Su ricorso presentato dall'Associazione Vittime della Caccia, il TAR della Campania ha annullato la delibera regionale sul calendario venatorio che autorizzava la caccia alla pavoncella, un uccello spesso al centro delle battaglie amministrative tra il mondo venatorio e quello ambientalista.
Tra le motivazioni della sentenza, pubblicata il 26 aprile, vi è l'assenza di «un valido piano di gestione idoneo a salvaguardare la pavoncella» per cui risulta «censurabile l'avvenuto inserimento della stessa tra le specie cacciabili». La Regione Campania, quindi, nonostante il parere negativo dell'ISPRA, la massima autorità nazionale in materia di tutela della fauna selvatica, com'era già successo in passato ha provato ugualmente a scavalcare le indicazioni e i paletti suggeriti dallo Stato inserendo ugualmente la specie tra quelle cacciabili.

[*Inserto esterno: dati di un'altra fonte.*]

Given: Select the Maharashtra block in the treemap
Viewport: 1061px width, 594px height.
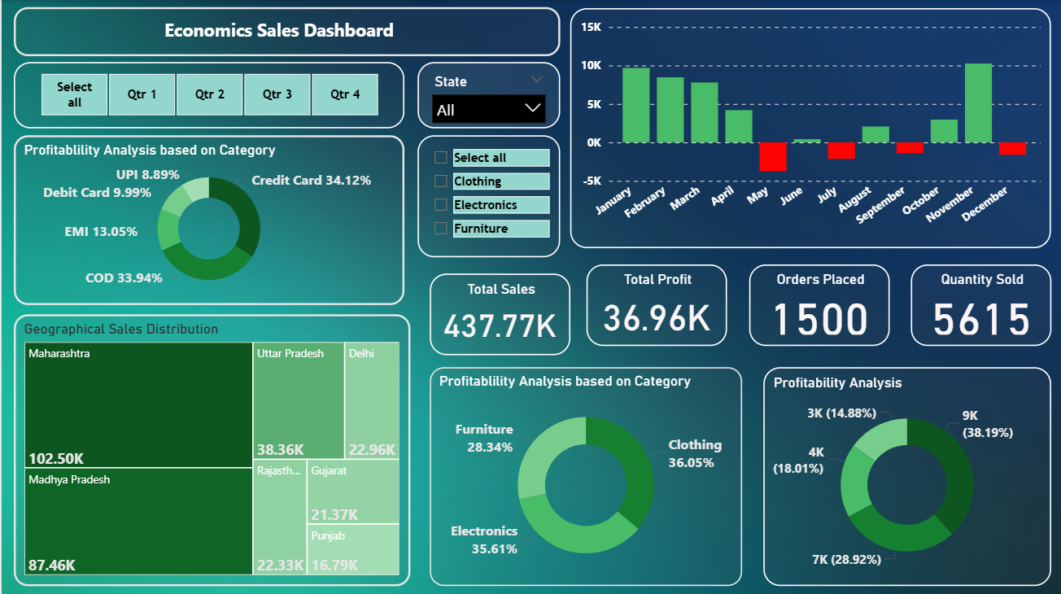Looking at the screenshot, I should coord(138,404).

Si è di fatto schierata, ancora una volta, al fianco delle associazioni venatorie come con Arcicaccia, Enalcaccia e la Federazione Italiana della caccia, che dovranno inoltre farsi carico anche del pagamento delle spese della lite. Le battaglie a colpi di sentenze del TAR tra cacciatori e Regioni da una parte e ornitologi e ambientalisti dall'altra, sono ormai la norma nel nostro Paese. Sono soprattutto tre le specie che hanno animano più di tutte le altre il dibattito venatorio: la tortora selvatica, il moriglione e appunto la pavoncella.

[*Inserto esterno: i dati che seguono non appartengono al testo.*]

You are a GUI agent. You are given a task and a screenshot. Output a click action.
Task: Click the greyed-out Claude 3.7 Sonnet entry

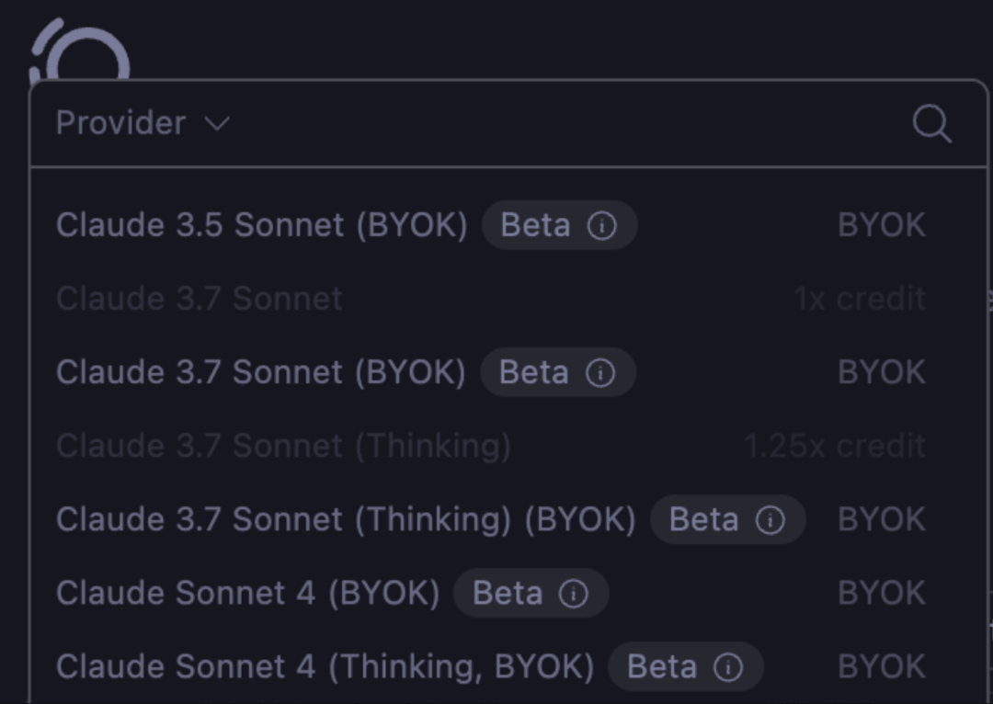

Come evidenziano tutti gli studi scientifici più recenti, compresa la nuova Lista Rossa degli Uccelli Europei, queste specie da sempre oggetto di prelievo venatorio hanno subito un forte calo numerico in tutta Europa, ma nonostante ciò l'Italia non sembra voler prendere le giuste contromisure: «La Commissione Europea ha più volte avvertito l'Italia che per poter cacciare queste specie occorre avere un piano di gestione chiaro ed esaustivo che tenga conto dello status di conservazione» – aveva sottolineato a Kodami Giovanni Albarella della LIPU.
Piani di gestione che prevedono alcuni requisiti precisi, tra cui l'esistenza di dati aggiornati e affidabili sulla consistenza delle popolazioni in natura e sul numero degli animali abbattuti dai cacciatori, ma che l'Italia ancora non possiede. Quasi nessuna Regione è in grado di soddisfare questi requisiti, nonostante le richieste da parte dell'Europa, che ha più volte sottolineato la necessità di sospendere la caccia a queste specie chiedendo di eliminarle dai calendari venatori.

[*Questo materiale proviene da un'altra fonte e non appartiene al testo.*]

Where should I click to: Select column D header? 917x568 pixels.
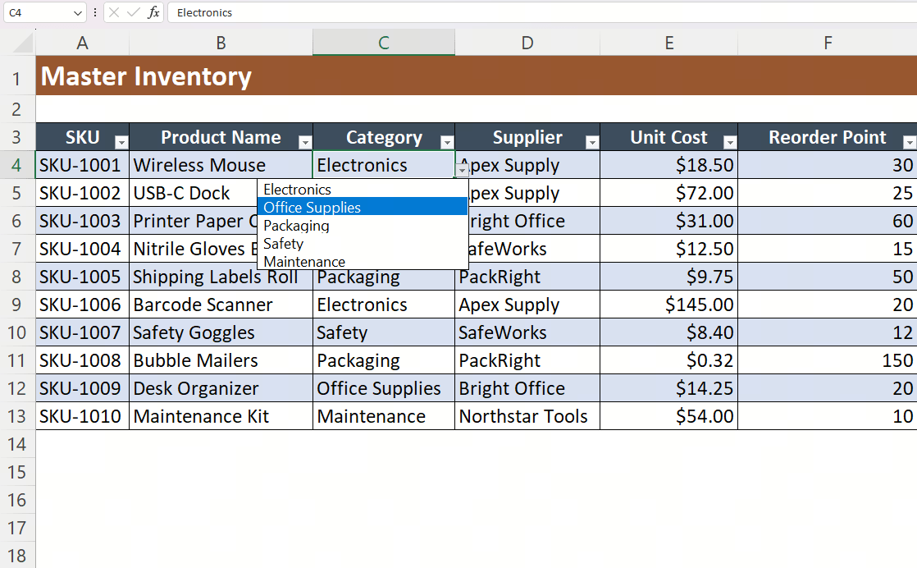[527, 43]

Ma nonostante ciò alcune Regioni non lo hanno fatto e si è dovuto ricorrere al TAR, come accaduto durante l'ultima stagione venatoria in Sardegna, per quanto riguarda la caccia alla tortora selvatica, oppure in Sicilia a causa dell'emergenza legata agli incendi e alla siccità. La stagione venatoria 2022/2023 è ancora lontana, ma si preannuncia già piuttosto movimentata e piena, ancora una volta, di battaglie a suon di ricorsi al TAR.